I'd like to show some properties of the Lebesgue integral.
I'd like to show that if $f$ is a simple function which is zero almost everywhere, then the Lebesgue integral $\int f(x) dx = 0$.
Similarly, I'd like to show this is also true for a measurable function $f$ which is zero almost everywhere.
I'm working through a real analysis textbook on my own, and I'm not quite sure what to do about this "almost everywhere." Do I have to consider separately a set of measure zero? Thank you as always.
Attempt for simple function:
If $f$ is a simple function that is zero almost everywhere, then $f = \sum_{i=1}^{n}a_{i}\chi_{E_i} = 0$.
Then, for each $i$, either $a_i = 0$ or else $m(E_i)= 0$.
By definition, $\int f(x) = \sum_{i=1}^{n}a_{1}m(E_i)$.
This summation is the sum of zeros. Thus, $\int f(x) = 0$ as desired.
Attempt for measurable function:
Assume $f$ is a non-negative measurable function that is zero almost everywhere.
By definition, $\int f(x) dx = \lim_{n \to \infty}\int f_n(x) dx$ where $\{f_n\}$ is a sequence of increasing, non-negative, simple functions that are all less than $f$.
Since $f$ is zero almost everywhere, then each non-negative, simple $f_n$ must also be zero almost everywhere.
Now, from above, we know that for each $n \in \mathbb{N}$, $\int f_n(x) dx = 0$.
Then, $\int f(x) dx = \lim_{n \to \infty} 0 = 0$.
Thus, $\int f(x) dx = 0$.
Now, for the general case…
We can write any measurable function $f$ in terms of its positive and negative parts. So, $f(x) = f^+(x) – f^-(x)$.
Both $f^+(x)$ and $f^-(x)$ are non-negative. Now if $f$ is zero almost everywhere, then both $f^+(x)$ and $f^-(x)$ are non-negative and zero almost everywhere.
Then, by above, $\int f^+(x) dx= \int f^-(x) dx= 0$
And by definition, $\int f(x) dx = \int f^+(x) dx – \int f^-(x) dx$.
So, $\int f(x) dx = 0 – 0 = 0$ as desired.
Best Answer
The Lebesgue integral is monotone, that is if $f$ and $g$ are integrable and $f(x)\geq g(x)$ for all $x$, then $\int f\geq\int g$.

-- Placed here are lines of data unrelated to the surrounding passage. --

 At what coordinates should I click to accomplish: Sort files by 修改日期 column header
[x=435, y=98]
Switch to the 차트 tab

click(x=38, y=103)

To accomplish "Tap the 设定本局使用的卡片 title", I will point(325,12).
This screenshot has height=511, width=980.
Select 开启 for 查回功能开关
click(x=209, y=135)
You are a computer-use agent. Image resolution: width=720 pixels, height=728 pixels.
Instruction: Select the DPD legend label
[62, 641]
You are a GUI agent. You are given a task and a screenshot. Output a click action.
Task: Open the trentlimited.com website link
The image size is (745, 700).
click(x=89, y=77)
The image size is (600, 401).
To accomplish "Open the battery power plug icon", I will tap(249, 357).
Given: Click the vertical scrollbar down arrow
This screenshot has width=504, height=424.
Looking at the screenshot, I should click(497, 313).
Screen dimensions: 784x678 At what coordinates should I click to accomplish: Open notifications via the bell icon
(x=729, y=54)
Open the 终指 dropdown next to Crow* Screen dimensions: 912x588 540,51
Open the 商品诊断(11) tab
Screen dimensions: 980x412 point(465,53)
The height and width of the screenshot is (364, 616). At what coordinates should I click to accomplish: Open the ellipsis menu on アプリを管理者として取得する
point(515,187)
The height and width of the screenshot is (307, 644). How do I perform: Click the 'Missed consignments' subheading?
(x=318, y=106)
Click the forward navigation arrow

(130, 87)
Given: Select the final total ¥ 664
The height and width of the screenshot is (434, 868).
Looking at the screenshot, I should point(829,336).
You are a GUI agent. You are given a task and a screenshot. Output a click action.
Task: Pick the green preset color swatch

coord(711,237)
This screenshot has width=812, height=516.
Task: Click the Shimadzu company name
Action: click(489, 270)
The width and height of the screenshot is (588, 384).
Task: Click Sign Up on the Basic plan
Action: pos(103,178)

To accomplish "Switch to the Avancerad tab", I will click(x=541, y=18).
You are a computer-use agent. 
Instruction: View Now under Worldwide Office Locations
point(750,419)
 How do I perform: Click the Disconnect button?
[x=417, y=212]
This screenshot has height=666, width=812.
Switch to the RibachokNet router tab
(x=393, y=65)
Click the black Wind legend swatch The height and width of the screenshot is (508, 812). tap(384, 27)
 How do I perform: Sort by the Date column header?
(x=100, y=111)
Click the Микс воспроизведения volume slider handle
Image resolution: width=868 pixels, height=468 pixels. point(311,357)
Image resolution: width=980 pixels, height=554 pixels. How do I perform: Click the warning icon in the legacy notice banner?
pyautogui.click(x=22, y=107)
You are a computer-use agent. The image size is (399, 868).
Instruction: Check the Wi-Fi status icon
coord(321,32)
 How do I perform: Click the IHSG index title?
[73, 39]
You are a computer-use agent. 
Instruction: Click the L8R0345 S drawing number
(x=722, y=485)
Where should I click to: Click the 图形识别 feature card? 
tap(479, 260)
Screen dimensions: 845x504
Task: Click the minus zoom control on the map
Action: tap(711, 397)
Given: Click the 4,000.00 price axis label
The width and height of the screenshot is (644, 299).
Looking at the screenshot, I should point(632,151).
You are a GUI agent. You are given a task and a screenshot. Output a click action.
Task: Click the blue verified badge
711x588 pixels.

So take any nonnegative meaurable function $f$ that is zero almost everywhere and let $S$ be the set $S=\{x:f(x)\neq 0\}$. It is easily seen that $S$ is measurable and by assumption, $S$ has measure $0$. Define a function $f'$ that takes the value $\infty$ on $S$ and $0$ everywhere else. Let $f_0$ be the function that is constantly $0$. Then $f_0(x)\leq f(x)\leq f'(x)$ for all $x$ and hence $0=\int f_0\leq\int f\leq\int f'=0$. For $\int f'=0$, we use the fact that the sequence of simple functions $(f_n)$ defined so that $f_n$ takes the value $n$ on $S$ and $0$ everywhere else is an increasing sequence converging to $f'$.
For a general measurable function, you apply the argument to both the positive part and the negative part.